──────── EXTRACTED MATERIAL

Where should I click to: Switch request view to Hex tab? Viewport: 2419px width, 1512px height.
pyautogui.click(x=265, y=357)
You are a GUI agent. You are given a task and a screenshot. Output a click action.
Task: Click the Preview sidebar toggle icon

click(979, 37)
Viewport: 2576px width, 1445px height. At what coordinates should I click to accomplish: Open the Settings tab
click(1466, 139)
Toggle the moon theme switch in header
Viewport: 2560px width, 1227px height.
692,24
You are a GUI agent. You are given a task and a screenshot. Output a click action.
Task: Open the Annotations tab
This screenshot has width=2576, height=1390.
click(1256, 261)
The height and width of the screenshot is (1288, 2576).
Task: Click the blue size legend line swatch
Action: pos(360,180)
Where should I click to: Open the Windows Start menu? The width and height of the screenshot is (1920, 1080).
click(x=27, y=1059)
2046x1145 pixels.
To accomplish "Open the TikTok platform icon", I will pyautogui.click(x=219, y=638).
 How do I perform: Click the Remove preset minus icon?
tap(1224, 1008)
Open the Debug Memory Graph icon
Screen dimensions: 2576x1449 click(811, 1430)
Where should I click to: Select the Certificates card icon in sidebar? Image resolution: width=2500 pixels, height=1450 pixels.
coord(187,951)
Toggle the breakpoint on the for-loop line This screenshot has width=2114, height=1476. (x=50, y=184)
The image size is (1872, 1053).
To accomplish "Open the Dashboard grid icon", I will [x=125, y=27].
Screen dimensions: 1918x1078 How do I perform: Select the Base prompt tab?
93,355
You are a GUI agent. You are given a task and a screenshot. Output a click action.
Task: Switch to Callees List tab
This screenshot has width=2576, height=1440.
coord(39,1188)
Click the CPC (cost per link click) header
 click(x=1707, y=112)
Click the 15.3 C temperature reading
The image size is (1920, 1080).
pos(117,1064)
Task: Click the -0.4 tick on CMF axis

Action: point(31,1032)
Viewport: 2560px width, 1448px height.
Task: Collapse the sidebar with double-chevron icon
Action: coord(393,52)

────────────────

• **TASK DETAILS**: Keeping every word in place, restate the entries above.

• **ANSWER SECTION**:
Where should I click to: Switch request view to Hex tab? Viewport: 2419px width, 1512px height.
pyautogui.click(x=265, y=357)
You are a GUI agent. You are given a task and a screenshot. Output a click action.
Task: Click the Preview sidebar toggle icon

click(979, 37)
Viewport: 2576px width, 1445px height. At what coordinates should I click to accomplish: Open the Settings tab
click(1466, 139)
Toggle the moon theme switch in header
Viewport: 2560px width, 1227px height.
692,24
You are a GUI agent. You are given a task and a screenshot. Output a click action.
Task: Open the Annotations tab
This screenshot has width=2576, height=1390.
click(1256, 261)
The height and width of the screenshot is (1288, 2576).
Task: Click the blue size legend line swatch
Action: pos(360,180)
Where should I click to: Open the Windows Start menu? The width and height of the screenshot is (1920, 1080).
click(x=27, y=1059)
2046x1145 pixels.
To accomplish "Open the TikTok platform icon", I will pyautogui.click(x=219, y=638).
 How do I perform: Click the Remove preset minus icon?
tap(1224, 1008)
Open the Debug Memory Graph icon
Screen dimensions: 2576x1449 click(811, 1430)
Where should I click to: Select the Certificates card icon in sidebar? Image resolution: width=2500 pixels, height=1450 pixels.
coord(187,951)
Toggle the breakpoint on the for-loop line This screenshot has width=2114, height=1476. (x=50, y=184)
The image size is (1872, 1053).
To accomplish "Open the Dashboard grid icon", I will [x=125, y=27].
Screen dimensions: 1918x1078 How do I perform: Select the Base prompt tab?
93,355
You are a GUI agent. You are given a task and a screenshot. Output a click action.
Task: Switch to Callees List tab
This screenshot has width=2576, height=1440.
coord(39,1188)
Click the CPC (cost per link click) header
 click(x=1707, y=112)
Click the 15.3 C temperature reading
The image size is (1920, 1080).
pos(117,1064)
Task: Click the -0.4 tick on CMF axis

Action: point(31,1032)
Viewport: 2560px width, 1448px height.
Task: Collapse the sidebar with double-chevron icon
Action: coord(393,52)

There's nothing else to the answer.